After graduation, the two brothers are no longer close. As they begin advance training as jet pilots at the Pensacola Naval Station, Tony attempts to patch up the relationship, but Jim rebuffs him. Assigned to an aircraft carrier overseas, Tony and Jim are on leave in Tokyo, where Tony meets Peggy, who tells him that it is Jim whom she really loves. He finally accepts the situation, and when he has the chance to make amends, Tony rescues Jim during a dangerous mission while courageously fighting off an enemy fighter during the rescue attempt. Checking on his wounded brother, he sees Peggy is there already and that Jim and Peggy will be happy together.

==Cast==
- John Derek as Anthony J. "Tony" Scott
- Diana Lynn as Peggy Lord
- Kevin McCarthy as James R. "Jim" Scott
- Alvy Moore as Willie "Seaweed" Warren
- Pat Conway as Tim Dooley
- L. Q. Jones as Watson
- John Kirby as Pete Macklin
- Barbara Brown as Mrs. Scott
- Fran Bennett as Connie Warren
- Betty Lou Gerson as Mrs. Lord
- Robert Osterloh as Midshipman Laisson
- John Doucette as Boxing Coach
- Don Kennedy as McClaren
- Don Haggerty as Lieutenant Prentiss
- Don Keefer as Air Officer
- Sam Peckinpah as Helicopter Pilot (uncredited)

==Production==
When director Don Siegel was assigned the project, An Annapolis Story was to be shot with a minimal budget, with directions to use as much stock footage as possible. Hampered by budgetary constraints and a minor rebellion from star John Derek, who was cast as Jim Scott and insisted on switching roles with Kevin McCarthy, who was playing Tony Scott, at the last moment, Siegel made compromises, using his former background as an editor for major studios to his advantage.

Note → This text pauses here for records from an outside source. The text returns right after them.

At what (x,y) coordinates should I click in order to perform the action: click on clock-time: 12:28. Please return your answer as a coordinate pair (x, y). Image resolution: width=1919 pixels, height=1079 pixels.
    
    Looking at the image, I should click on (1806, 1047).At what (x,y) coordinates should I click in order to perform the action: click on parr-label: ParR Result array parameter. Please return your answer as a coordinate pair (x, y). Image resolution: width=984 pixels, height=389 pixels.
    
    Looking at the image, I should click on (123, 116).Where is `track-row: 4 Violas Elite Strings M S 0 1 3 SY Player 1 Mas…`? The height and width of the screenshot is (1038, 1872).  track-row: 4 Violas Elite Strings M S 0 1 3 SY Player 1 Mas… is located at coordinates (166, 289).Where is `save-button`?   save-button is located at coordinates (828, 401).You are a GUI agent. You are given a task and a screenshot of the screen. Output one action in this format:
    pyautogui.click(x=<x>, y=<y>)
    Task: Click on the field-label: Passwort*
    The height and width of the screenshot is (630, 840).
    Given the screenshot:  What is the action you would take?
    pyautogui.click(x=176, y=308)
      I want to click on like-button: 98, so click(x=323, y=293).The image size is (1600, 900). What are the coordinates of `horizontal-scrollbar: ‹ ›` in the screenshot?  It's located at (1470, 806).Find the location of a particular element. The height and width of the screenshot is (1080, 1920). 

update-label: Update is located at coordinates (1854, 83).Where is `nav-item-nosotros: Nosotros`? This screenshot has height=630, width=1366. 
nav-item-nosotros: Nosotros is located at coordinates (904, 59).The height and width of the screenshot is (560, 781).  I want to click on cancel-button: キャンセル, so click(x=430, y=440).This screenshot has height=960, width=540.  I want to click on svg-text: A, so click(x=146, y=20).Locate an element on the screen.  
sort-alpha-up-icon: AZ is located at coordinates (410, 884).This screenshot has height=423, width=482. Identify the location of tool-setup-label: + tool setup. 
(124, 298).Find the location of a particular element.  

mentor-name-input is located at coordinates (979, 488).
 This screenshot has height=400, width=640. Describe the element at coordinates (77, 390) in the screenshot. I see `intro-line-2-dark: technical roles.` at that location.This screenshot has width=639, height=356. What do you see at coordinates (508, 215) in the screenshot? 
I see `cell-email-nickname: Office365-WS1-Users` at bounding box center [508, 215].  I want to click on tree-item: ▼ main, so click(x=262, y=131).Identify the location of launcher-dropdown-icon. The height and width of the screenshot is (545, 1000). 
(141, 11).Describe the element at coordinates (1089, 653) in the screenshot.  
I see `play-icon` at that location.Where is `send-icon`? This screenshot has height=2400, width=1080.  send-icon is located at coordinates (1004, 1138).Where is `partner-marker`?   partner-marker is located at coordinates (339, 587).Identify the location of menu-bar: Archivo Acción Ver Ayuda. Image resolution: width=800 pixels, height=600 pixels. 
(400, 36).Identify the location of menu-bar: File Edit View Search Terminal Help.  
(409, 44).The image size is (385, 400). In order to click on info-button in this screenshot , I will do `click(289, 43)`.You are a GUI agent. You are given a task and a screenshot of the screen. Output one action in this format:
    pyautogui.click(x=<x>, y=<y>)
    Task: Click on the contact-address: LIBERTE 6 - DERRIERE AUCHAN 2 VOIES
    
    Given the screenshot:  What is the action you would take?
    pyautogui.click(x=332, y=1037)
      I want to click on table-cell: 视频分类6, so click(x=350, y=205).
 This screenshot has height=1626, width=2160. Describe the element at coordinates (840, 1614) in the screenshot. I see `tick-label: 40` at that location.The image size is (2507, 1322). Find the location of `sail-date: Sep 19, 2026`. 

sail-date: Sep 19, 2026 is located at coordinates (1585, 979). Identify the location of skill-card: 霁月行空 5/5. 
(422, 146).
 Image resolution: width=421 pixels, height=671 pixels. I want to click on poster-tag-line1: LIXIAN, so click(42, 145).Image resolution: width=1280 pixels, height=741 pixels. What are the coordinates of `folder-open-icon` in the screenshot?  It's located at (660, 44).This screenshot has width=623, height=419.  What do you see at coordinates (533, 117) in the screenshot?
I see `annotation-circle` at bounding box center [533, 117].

Siegel was known for his ability to complete productions on a tight budget. He would plan out scenes meticulously and worked quickly capturing the exact shots that he wanted with very few extra takes.

==Reception==
Rarely considered one of Siegel's significant films, An Annapolis Story received mildly positive reviews. Hal Erickson commented: "The faces are new and the settings up-to-date, but otherwise An Annapolis Story is the tried-and-true 'two guys and one girl' formula. ... the story centers upon two sibling cadets, Tony (John Derek) and Jim (Kevin McCarthy). The boys battle over the affections of Peggy (Diana Lynn), a triangle that seriously strains their fraternal relationship and compromises their effectiveness as officers-to-be and gentlemen."